▶ Testo fornito
☆ ☆ ☆ ☆ ☆ ☆ ☆

Intervista a Fausto Bertinotti di Andrea Carugati
"Renzi mi cita per attaccare la minoranza Pd? Non mi monto di certo la testa, per me i cognomi che meritano di entrare nel lessico politico sono altri: Ingrao, Amendola, Lombardi... e poi la ricostruzione di quell'esperienza del centrosinistra degli anni Novanta, nonostante arrivi dal premier, mi pare fuori contesto. Spaesata". Fausto Bertinotti, storico leader di Rifondazione, scansa il paragone fatto da Renzi alla festa dell'Unità di Bosco Albergati nel Modenese: "Quel mondo è finito, noi siamo l'ultima storia del Novecento. Oggi quelle costruzioni ideologiche sono state spazzate via, è rimasto solo il mercato...".
Non sono finite le divisioni nel centrosinistra.
"Allora si poteva pensare a una distinzione sulle grandi opzioni politiche, e dal centrosinistra ci distingueva l'interpretazione della globalizzazione. La loro era una apologia, la nostra una critica radicale, eravamo altermondialisti, integrati contro apocalittici. Oggi tutti i conflitti che vediamo sono nel campo degli integrati, della governabilità, lo scontro non è più tra destra e sinistra, del tutto assimilabili, ma tra "alto" e "basso" della società. Oggi scegliere tra centrodestra e centrosinistra è come bere la Coca Cola o la Pepsi".

☆ ☆ ☆ ☆ ☆ ☆ ☆

▶ Sezione dati
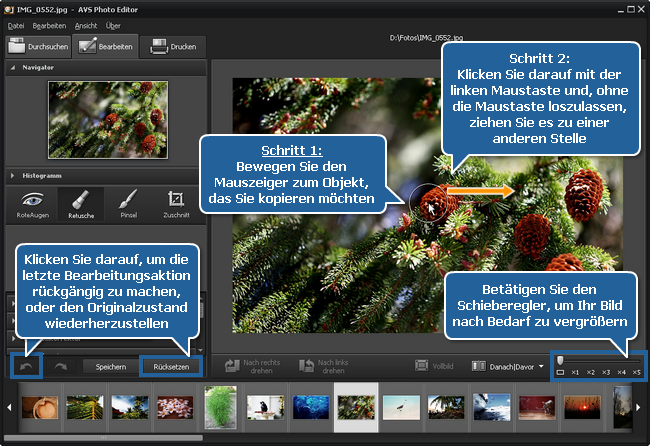This screenshot has height=446, width=650.
Task: Select the green grass thumbnail in filmstrip
Action: (x=219, y=406)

☆ ☆ ☆ ☆ ☆ ☆ ☆

▶ Consegna 1
Estrai dall'intervista a Bertinotti il passo che comincia con "Intervista a Fausto" e prosegue fino a "divisioni nel centrosinistra.".
▶ Consegna 2
Traduci in inglese questa frase dell'intervista a Bertinotti: «Non sono finite le divisioni nel centrosinistra.»
▶ Consegna 3
Prosegui l'intervista a Bertinotti dopo la sua ultima frase.

▶ Risposta 1
Intervista a Fausto Bertinotti di Andrea Carugati
"Renzi mi cita per attaccare la minoranza Pd? Non mi monto di certo la testa, per me i cognomi che meritano di entrare nel lessico politico sono altri: Ingrao, Amendola, Lombardi... e poi la ricostruzione di quell'esperienza del centrosinistra degli anni Novanta, nonostante arrivi dal premier, mi pare fuori contesto. Spaesata". Fausto Bertinotti, storico leader di Rifondazione, scansa il paragone fatto da Renzi alla festa dell'Unità di Bosco Albergati nel Modenese: "Quel mondo è finito, noi siamo l'ultima storia del Novecento. Oggi quelle costruzioni ideologiche sono state spazzate via, è rimasto solo il mercato...".
Non sono finite le divisioni nel centrosinistra.

▶ Risposta 2
The divisions within the center-left are not over.

▶ Risposta 3
Renzi, citandola, paragona se stesso a Prodi. Condivide?
"Lui rivendica l'eredità di quel centrosinistra, che effettivamente parte con Prodi e finisce con Renzi. Capisco che i nostalgici dell'Ulivo possano soffrire ma è la verità. C'è stata una involuzione? Non spetta a me dare giudizi, io dico che c'è continuità e non riguarda solo l'Italia. Vale per Manuel Valls, e per le altre socialdemocrazie che hanno subito una mutazione genetica".
Bersani non sarebbe d'accordo...
"Chi ha governato la globalizzazione? Chi ha inventato i trattati di Maastricht? Chi ha votato il pareggio di bilancio in Costituzione? L'unica critica fondata a Renzi, come a Valls, è di essere i gestori delle politiche di austerity elaborate dal capitalismo finanziario globale. Il centrosinistra degli anni Novanta è stato la culla delle politiche che Renzi attua oggi".
Se al referendum la minoranza dem vota no, Renzi rischia di finire come Prodi sotto i colpi di Rifondazione?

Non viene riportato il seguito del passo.